2. Uluslararası Ümmetin Hatipleri ve Aksa Muhafızları Konferansı’nda Diyanet İşleri Başkanı Ali Erbaş’tan Önemli Açıklamalar
Beylikdüzü’nde düzenlenen 2. Uluslararası Ümmetin Hatipleri ve Aksa Muhafızları Konferansı‘na katılan Diyanet İşleri Başkanı Prof. Dr. Ali Erbaş, İslam coğrafyalarında yaşanan sorunların temel nedeninin Müslümanların dağınıklığı ve parçalanmışlığı olduğunu vurguladı. Erbaş, “Müslümanların vahdet anlayışını gerçekleştirememesi, bu sorunların en büyük sebebidir” dedi.

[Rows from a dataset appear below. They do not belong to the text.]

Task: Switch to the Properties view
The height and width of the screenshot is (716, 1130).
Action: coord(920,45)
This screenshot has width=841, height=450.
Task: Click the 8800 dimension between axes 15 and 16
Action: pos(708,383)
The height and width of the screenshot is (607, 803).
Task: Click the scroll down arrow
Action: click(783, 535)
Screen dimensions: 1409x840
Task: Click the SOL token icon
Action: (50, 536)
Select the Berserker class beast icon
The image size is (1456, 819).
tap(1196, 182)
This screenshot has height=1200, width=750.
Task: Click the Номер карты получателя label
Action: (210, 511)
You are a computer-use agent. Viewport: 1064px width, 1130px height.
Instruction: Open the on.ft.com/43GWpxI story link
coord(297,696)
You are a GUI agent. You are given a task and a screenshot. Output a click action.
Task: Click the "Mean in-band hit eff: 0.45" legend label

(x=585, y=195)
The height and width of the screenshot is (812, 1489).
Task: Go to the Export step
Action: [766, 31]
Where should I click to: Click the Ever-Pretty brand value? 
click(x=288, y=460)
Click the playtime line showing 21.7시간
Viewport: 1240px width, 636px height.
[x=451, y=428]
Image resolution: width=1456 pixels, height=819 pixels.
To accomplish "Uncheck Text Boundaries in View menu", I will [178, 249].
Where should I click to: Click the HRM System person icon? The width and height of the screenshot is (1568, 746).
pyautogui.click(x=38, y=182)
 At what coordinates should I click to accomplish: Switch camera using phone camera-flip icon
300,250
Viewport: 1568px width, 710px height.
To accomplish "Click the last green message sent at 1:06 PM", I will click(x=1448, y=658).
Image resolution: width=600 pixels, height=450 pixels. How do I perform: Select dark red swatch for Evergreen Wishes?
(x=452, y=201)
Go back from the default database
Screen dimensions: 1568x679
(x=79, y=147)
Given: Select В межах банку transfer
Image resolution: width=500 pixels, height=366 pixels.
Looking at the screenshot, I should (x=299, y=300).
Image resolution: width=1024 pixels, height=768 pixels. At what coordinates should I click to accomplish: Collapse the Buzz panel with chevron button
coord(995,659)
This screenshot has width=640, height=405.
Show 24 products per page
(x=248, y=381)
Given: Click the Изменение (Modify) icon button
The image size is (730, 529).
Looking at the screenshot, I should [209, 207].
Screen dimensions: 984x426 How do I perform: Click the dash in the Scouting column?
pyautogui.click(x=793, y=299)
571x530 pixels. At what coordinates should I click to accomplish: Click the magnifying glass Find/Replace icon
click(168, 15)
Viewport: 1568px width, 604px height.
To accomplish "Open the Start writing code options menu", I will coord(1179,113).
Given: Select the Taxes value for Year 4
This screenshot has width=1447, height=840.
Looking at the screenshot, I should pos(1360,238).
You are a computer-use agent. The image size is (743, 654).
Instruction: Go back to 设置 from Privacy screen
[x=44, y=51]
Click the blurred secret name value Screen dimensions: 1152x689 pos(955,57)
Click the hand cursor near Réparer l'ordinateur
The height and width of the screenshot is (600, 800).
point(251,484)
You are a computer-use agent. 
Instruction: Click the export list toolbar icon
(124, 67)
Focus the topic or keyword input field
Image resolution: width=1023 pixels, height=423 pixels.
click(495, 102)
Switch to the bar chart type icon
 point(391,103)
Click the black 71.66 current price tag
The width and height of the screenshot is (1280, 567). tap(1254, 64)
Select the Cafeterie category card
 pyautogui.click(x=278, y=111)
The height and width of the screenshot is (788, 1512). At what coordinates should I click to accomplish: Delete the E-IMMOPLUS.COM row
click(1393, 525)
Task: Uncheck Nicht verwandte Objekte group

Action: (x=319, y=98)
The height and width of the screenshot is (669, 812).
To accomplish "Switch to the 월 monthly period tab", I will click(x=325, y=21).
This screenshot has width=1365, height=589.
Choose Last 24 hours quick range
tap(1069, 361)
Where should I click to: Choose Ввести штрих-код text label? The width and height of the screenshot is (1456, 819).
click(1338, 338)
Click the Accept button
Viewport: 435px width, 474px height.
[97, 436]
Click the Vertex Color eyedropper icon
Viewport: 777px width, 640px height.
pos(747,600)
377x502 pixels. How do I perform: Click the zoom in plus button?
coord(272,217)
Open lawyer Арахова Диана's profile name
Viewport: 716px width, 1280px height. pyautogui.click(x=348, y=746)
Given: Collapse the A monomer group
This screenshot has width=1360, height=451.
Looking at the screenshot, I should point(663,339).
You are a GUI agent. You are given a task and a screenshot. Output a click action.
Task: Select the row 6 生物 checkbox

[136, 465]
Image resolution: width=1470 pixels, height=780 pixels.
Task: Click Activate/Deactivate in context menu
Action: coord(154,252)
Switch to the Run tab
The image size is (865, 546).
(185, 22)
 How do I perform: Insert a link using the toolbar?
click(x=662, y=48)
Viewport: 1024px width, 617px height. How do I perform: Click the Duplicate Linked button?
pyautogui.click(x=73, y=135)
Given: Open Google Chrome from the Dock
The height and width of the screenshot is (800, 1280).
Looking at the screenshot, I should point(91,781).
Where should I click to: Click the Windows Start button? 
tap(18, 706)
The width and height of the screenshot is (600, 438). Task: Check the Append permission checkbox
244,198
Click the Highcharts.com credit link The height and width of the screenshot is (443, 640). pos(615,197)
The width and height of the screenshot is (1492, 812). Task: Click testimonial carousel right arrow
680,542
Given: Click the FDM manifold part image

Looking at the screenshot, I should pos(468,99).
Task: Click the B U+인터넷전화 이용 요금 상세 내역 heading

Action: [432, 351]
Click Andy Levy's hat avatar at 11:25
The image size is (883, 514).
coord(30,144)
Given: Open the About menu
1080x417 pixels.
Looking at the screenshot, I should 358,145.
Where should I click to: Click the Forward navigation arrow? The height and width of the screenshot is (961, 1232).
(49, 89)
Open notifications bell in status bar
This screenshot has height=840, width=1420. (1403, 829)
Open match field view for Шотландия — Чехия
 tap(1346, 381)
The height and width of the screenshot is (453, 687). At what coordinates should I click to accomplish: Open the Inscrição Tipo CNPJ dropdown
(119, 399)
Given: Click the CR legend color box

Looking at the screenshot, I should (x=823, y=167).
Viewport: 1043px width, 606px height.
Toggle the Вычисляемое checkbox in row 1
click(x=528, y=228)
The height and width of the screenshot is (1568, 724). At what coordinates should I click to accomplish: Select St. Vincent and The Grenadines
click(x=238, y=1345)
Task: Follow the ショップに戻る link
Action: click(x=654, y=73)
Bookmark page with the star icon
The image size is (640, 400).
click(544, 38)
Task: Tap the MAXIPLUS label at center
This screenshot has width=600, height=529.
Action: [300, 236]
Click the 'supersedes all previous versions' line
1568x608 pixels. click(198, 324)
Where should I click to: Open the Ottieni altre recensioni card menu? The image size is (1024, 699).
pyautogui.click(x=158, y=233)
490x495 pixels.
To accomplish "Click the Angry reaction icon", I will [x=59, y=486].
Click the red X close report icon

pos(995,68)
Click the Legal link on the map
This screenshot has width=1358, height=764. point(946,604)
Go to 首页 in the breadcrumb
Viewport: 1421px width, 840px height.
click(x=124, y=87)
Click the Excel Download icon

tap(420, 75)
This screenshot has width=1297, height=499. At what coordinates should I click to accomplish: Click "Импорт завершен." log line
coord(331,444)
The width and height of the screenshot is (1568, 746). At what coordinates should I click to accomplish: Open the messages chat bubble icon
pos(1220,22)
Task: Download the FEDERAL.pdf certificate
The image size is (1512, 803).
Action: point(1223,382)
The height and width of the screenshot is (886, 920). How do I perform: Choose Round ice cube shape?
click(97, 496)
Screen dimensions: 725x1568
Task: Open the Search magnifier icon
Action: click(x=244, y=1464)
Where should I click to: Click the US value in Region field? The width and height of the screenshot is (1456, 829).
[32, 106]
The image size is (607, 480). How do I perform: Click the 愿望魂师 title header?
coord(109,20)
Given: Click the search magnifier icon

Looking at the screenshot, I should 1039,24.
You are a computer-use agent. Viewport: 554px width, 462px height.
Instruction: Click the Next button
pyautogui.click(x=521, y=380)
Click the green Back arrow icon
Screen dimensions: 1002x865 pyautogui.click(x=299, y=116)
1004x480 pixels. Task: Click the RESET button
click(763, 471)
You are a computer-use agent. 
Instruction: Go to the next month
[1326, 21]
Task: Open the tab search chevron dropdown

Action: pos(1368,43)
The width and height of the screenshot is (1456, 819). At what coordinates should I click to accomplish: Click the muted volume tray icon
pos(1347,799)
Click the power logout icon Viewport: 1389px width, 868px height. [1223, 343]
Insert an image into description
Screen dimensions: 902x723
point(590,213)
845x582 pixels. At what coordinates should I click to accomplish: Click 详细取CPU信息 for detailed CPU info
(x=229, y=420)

İki gün sürecek olan konferans, İslam ülkelerinden yaklaşık 400 alimin katılımıyla gerçekleştirildi. Açılışta Diyanet İşleri Başkanı Prof. Dr. Ali Erbaş’ın yanı sıra Dünya Müslüman Alimler Birliği Genel Başkanı Ali Muhyiddin el-Karadaği, Mescid-i Aksa Eminleri Heyeti Başkanı Dr. Essam Beşir, İslam Düşünce Enstitüsü (İDE) Başkanı Prof. Dr. Mehmet Görmez ve İstanbul İl Müftüsü Prof. Dr. Safi Arpaguş da yer aldı.
Vahdet ve Tevhit İnancı Üzerine
Prof. Dr. Ali Erbaş, konferansın açılış konuşmasında İslam ümmetinin en önemli özelliği olan vahdetin tevhit inancının bir sonucu olduğunu belirtti. “Müslümanların tevhit etrafında birleşerek, birlik ve beraberlik içinde hareket etmeleri imani bir gerekliliktir. Geçmişten bugüne, İslam toplumlarını güçlü kılan en önemli unsur, Müslümanların bu bilinçle hareket etmiş olmalarıdır” diye ifade etti.
Filistin’deki Duruma Dikkat Çekti
Başkan Erbaş, Müslümanların vahdet bilincinden uzaklaştığı her dönemde karmaşık sorunlarla karşılaştığını kaydetti. “Bugün, ümmet coğrafyamız en zor dönemlerinden birini yaşıyor. Müslümanlar, korkunç zulümlere ve katliamlara maruz kalıyor. Özellikle Filistin’de yaşananlar, yüreklerimizi parçalıyor. Gazze’de uygulanan soykırım, tarihi bir facia olarak karşımıza çıkıyor. Bir asırdan fazla süredir hayatta kalma mücadelesi veren Müslümanlar, son bir yıldır benzeri görülmemiş bir katliama maruz kalıyorlar” dedi.
Küresel Emperyalizmin Etkileri
Erbaş, dünyada yaşanan her travmanın küresel emperyalizmle bağlantılı olduğunu belirtti. “Mazlum coğrafyalar üzerinde sömürge kurarak varlığını sürdürenler, gittikleri her yere savaş, zulüm ve ölüm götürmüştür. Ancak İslam coğrafyalarını etkileyen sorunların en büyük kaynağı, Müslümanların dağınıklığı ve vahdet anlayışının eksikliğidir” şeklinde konuştu.
İnsanlık Vahşetine Duyarsız Kalınamaz
Müslümanların, yaşanan zulüm ve trajedilere son verme sorumluluğunun kendi omuzlarında olduğunu ifade eden Başkan Erbaş, “Gazze’de yaşanan bu elim hadiseler karşısında duyarsız kalmamız mümkün değil. Masum insanların parçalanmış bedenleri sokaklara saçılırken hayatımıza normal bir şekilde devam edemeyiz. Bu vahşeti durdurmak ve mazlumları kurtarmak, imanımızın bizlere yüklediği bir sorumluluktur” dedi.
Alimlerin Rolü ve Sorumlulukları
Başkan Erbaş, alimlerin adaletin sesi olması ve toplumların ahlaki pusulası olma görevini üstlenmesi gerektiğini belirtti. “Alimlerimizin, bulundukları her yerde kötülüklere karşı toplumsal bir farkındalık oluşturma sorumluluğu vardır. Hakkın ve hakikatin sesini yükseltmek, zalimlere karşı durmak ve mazlumların yanında olmak, alimlerimizin öncelikli görevlerindendir” diyerek, dini liderlerin bu konudaki sorumluluğuna dikkat çekti.